# PROMPT
What appears from the first line of the data below through the line containing "Given: Click the comment", both included, should be copied exactly, and nothing else.

Stored data entries:
◇ ◇ ◇ ◇ ◇
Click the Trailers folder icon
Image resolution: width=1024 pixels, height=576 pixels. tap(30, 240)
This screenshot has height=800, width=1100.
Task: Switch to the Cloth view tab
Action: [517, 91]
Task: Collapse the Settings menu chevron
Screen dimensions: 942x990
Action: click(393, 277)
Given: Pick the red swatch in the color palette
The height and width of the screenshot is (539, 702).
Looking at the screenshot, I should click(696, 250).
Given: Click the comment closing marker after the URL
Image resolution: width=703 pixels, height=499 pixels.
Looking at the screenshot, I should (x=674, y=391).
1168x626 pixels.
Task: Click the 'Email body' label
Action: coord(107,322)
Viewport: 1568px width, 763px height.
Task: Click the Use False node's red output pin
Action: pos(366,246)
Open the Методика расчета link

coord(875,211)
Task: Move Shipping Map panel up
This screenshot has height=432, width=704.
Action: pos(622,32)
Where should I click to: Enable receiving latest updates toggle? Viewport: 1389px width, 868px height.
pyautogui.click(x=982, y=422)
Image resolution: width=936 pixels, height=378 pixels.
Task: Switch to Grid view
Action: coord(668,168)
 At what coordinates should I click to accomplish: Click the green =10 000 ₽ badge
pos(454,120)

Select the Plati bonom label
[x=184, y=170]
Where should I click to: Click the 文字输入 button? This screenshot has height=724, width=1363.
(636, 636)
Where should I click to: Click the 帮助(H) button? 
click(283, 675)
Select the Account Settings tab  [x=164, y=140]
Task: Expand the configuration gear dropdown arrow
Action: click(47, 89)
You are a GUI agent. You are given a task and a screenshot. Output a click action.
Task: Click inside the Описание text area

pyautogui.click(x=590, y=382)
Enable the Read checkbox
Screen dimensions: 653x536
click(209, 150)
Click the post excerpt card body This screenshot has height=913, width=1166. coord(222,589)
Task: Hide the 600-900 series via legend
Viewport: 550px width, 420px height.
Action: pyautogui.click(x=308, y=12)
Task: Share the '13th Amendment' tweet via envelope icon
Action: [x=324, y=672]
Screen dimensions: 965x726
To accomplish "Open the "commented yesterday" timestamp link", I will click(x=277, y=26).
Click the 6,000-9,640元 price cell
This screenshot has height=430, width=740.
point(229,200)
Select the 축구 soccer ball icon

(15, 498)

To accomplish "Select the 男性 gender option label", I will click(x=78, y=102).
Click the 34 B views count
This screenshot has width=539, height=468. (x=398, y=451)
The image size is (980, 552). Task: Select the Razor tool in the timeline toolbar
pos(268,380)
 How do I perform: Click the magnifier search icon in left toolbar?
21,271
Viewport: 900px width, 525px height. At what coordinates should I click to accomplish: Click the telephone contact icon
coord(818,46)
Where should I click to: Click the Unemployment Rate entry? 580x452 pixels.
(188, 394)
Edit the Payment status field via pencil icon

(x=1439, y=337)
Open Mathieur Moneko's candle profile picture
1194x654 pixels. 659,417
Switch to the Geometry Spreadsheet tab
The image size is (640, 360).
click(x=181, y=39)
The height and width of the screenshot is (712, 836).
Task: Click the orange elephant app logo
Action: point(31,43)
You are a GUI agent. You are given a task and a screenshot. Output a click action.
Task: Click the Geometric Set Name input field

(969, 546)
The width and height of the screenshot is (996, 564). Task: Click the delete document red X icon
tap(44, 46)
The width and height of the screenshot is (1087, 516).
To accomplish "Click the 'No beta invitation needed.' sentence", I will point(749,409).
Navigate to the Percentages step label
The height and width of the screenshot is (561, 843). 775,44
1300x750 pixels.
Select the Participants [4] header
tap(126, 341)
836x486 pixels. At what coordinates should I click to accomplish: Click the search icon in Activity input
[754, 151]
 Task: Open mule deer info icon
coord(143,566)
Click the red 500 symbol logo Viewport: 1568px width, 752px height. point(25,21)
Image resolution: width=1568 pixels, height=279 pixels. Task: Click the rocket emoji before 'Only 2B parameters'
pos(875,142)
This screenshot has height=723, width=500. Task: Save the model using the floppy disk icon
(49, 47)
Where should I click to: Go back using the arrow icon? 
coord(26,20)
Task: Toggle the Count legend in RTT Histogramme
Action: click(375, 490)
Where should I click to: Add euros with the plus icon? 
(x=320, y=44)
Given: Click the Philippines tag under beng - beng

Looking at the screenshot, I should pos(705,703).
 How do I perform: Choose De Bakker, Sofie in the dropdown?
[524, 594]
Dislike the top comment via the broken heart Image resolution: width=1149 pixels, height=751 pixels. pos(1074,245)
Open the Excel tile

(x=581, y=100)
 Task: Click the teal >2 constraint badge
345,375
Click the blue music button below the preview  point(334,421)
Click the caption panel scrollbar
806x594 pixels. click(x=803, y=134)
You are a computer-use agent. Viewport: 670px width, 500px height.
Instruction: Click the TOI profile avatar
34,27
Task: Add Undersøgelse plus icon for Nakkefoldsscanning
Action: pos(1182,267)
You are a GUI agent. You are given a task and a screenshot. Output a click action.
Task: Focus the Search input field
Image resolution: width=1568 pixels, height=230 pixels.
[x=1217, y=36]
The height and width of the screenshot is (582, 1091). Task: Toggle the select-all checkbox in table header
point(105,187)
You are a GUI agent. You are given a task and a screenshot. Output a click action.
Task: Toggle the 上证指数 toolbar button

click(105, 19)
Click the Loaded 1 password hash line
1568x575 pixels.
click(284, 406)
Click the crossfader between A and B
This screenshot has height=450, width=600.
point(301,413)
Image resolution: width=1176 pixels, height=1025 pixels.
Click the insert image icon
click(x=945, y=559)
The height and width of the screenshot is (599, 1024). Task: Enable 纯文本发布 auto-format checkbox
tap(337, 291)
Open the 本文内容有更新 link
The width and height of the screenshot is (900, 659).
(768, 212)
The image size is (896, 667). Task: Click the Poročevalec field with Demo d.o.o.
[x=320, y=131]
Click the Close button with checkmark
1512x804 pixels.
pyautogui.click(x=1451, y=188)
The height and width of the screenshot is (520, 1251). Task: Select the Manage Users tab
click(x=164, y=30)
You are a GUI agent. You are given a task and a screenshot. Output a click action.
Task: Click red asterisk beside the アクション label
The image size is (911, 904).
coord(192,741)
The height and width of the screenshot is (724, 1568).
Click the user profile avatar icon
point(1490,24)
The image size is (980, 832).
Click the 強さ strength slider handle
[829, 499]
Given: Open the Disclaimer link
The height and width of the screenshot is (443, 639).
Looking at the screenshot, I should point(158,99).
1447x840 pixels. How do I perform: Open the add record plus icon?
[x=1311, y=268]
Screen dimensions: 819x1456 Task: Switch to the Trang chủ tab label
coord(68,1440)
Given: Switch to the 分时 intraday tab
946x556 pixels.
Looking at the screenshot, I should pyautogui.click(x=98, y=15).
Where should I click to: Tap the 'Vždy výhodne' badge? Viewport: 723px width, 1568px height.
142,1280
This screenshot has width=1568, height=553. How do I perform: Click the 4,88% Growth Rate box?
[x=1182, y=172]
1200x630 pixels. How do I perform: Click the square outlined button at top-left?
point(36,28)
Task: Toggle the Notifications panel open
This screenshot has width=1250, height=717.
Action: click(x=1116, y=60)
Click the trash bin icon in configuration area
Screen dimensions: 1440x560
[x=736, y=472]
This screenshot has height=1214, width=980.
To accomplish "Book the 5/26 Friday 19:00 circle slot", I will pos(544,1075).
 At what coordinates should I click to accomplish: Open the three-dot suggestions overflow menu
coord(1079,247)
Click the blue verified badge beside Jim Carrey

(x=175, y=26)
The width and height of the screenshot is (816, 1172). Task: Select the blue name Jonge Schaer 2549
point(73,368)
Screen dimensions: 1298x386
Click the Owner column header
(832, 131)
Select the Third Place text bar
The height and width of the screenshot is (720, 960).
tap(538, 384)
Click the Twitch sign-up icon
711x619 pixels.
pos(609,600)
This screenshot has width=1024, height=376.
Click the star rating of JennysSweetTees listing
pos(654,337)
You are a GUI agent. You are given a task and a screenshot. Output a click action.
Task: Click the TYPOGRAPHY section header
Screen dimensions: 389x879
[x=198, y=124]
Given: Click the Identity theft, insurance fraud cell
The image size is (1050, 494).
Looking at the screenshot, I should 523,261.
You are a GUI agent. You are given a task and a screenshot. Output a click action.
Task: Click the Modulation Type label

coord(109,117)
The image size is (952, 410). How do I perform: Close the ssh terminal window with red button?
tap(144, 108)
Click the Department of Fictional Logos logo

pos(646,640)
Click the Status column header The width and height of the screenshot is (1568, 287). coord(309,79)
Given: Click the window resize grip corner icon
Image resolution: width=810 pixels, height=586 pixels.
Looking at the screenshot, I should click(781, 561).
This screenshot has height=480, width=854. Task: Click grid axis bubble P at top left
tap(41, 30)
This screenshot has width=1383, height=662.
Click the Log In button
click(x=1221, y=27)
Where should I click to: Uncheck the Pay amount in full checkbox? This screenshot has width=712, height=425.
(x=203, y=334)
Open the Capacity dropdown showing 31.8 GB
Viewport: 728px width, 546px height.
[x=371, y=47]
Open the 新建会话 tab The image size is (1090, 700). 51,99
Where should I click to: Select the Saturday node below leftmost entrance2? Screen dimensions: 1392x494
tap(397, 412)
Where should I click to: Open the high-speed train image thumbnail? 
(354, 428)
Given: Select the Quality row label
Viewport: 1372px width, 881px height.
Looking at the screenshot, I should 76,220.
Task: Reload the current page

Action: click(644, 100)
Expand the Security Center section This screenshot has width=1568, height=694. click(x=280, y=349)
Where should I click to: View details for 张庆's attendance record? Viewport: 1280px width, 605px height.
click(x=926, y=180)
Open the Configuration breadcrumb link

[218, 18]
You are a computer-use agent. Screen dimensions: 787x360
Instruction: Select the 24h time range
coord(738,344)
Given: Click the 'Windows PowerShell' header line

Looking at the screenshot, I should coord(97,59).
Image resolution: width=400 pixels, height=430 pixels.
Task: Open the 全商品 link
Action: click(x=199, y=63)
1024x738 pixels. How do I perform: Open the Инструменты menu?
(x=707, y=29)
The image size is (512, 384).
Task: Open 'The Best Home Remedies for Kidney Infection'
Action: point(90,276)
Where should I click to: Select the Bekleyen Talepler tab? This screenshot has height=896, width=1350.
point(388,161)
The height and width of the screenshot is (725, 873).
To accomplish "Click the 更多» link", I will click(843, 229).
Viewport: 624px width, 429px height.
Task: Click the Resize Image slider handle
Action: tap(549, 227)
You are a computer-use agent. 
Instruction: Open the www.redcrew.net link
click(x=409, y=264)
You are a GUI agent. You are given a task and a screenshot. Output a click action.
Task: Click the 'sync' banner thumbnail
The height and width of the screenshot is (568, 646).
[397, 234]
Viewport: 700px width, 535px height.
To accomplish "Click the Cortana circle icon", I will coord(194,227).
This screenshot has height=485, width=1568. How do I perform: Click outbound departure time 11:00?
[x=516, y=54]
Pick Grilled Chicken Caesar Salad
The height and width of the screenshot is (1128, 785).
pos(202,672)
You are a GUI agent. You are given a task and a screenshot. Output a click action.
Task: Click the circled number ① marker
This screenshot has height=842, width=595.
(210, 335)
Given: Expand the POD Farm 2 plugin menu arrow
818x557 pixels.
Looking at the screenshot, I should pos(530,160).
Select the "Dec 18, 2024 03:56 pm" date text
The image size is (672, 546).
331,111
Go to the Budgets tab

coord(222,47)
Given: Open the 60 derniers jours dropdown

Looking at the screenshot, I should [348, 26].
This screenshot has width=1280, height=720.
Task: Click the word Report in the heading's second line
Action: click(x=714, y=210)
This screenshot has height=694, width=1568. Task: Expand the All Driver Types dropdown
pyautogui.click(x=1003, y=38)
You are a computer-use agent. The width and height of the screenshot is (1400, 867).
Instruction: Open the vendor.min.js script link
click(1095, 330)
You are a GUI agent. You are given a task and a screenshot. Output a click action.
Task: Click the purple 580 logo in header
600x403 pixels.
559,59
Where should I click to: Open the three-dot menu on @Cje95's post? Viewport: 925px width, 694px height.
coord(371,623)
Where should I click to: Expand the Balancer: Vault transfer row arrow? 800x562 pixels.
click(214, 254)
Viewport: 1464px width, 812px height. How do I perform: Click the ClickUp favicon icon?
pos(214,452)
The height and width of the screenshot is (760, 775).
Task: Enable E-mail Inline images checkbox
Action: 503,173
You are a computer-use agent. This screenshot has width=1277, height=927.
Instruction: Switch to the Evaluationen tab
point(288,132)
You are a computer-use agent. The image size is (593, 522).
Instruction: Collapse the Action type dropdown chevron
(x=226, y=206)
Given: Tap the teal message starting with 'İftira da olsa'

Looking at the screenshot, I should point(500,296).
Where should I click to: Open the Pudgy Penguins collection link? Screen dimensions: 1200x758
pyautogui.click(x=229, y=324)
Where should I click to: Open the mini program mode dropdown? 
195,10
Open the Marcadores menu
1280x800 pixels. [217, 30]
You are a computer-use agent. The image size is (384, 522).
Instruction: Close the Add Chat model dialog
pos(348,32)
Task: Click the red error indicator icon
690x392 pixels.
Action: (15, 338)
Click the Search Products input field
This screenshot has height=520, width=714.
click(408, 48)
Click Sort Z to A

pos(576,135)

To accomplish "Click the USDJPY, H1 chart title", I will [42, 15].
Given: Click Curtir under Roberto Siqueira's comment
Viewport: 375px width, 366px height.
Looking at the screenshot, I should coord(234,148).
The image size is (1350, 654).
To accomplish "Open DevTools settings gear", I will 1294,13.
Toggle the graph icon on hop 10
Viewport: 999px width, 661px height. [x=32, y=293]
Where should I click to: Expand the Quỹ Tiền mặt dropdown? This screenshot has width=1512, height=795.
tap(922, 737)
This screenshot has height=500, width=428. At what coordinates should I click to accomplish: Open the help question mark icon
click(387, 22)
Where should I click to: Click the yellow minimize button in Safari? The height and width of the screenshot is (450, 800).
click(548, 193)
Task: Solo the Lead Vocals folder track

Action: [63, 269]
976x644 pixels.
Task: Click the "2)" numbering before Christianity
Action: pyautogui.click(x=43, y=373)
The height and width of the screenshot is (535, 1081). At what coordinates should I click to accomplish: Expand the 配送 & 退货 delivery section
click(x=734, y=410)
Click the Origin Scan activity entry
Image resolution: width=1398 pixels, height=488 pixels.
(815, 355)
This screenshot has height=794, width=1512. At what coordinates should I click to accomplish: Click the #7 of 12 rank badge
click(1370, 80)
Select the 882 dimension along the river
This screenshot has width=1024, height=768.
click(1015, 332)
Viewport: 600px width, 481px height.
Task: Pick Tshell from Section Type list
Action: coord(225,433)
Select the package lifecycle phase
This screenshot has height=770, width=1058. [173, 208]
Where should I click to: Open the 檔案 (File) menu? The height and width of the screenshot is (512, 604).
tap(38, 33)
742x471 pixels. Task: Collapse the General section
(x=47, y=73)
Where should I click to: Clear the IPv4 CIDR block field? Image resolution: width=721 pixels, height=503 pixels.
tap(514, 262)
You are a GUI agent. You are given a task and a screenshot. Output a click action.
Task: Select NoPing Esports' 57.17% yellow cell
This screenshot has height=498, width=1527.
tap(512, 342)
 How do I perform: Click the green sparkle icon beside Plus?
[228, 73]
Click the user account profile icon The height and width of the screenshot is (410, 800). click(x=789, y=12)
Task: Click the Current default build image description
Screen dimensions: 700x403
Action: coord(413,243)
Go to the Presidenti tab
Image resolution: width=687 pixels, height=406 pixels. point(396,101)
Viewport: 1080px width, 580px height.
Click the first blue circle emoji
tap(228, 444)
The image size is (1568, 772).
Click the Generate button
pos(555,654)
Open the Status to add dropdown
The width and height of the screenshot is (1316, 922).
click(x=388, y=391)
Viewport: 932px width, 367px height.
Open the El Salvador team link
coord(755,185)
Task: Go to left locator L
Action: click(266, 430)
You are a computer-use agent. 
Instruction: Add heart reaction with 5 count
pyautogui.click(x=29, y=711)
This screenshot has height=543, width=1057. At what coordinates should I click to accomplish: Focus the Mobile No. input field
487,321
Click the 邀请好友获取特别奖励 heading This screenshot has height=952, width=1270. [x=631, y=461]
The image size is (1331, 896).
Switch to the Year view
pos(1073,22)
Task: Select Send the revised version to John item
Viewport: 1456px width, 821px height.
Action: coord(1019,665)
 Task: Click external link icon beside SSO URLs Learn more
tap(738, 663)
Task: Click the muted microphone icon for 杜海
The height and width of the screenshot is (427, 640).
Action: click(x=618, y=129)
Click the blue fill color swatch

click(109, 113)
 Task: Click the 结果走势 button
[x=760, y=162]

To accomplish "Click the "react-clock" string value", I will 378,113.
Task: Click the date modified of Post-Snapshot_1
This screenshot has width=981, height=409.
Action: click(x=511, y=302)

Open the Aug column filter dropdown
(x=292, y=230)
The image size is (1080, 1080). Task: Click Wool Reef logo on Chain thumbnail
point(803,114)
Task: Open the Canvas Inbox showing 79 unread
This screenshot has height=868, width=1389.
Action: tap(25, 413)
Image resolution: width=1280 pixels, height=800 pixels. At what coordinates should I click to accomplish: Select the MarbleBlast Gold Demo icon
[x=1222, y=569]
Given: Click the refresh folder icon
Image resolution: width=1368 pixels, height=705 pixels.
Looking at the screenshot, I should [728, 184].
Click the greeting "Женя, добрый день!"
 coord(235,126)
◇ ◇ ◇ ◇ ◇
# FINAL ANSWER
Click the Trailers folder icon
Image resolution: width=1024 pixels, height=576 pixels. tap(30, 240)
This screenshot has height=800, width=1100.
Task: Switch to the Cloth view tab
Action: [517, 91]
Task: Collapse the Settings menu chevron
Screen dimensions: 942x990
Action: click(393, 277)
Given: Pick the red swatch in the color palette
The height and width of the screenshot is (539, 702).
Looking at the screenshot, I should click(696, 250).
Given: Click the comment closing marker after the URL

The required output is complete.